WHAT TO PRODUCE: Tally the lines below that include "Open" and give only the total.

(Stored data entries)
·····

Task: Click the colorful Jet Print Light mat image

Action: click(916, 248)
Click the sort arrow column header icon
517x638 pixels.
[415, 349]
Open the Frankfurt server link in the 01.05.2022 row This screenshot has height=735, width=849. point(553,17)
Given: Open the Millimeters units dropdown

·····

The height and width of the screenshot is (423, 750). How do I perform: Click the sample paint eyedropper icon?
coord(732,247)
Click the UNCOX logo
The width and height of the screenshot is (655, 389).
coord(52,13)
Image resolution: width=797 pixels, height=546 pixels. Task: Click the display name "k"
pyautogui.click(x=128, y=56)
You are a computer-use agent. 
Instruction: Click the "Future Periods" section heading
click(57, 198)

·····

FINAL ANSWER: 2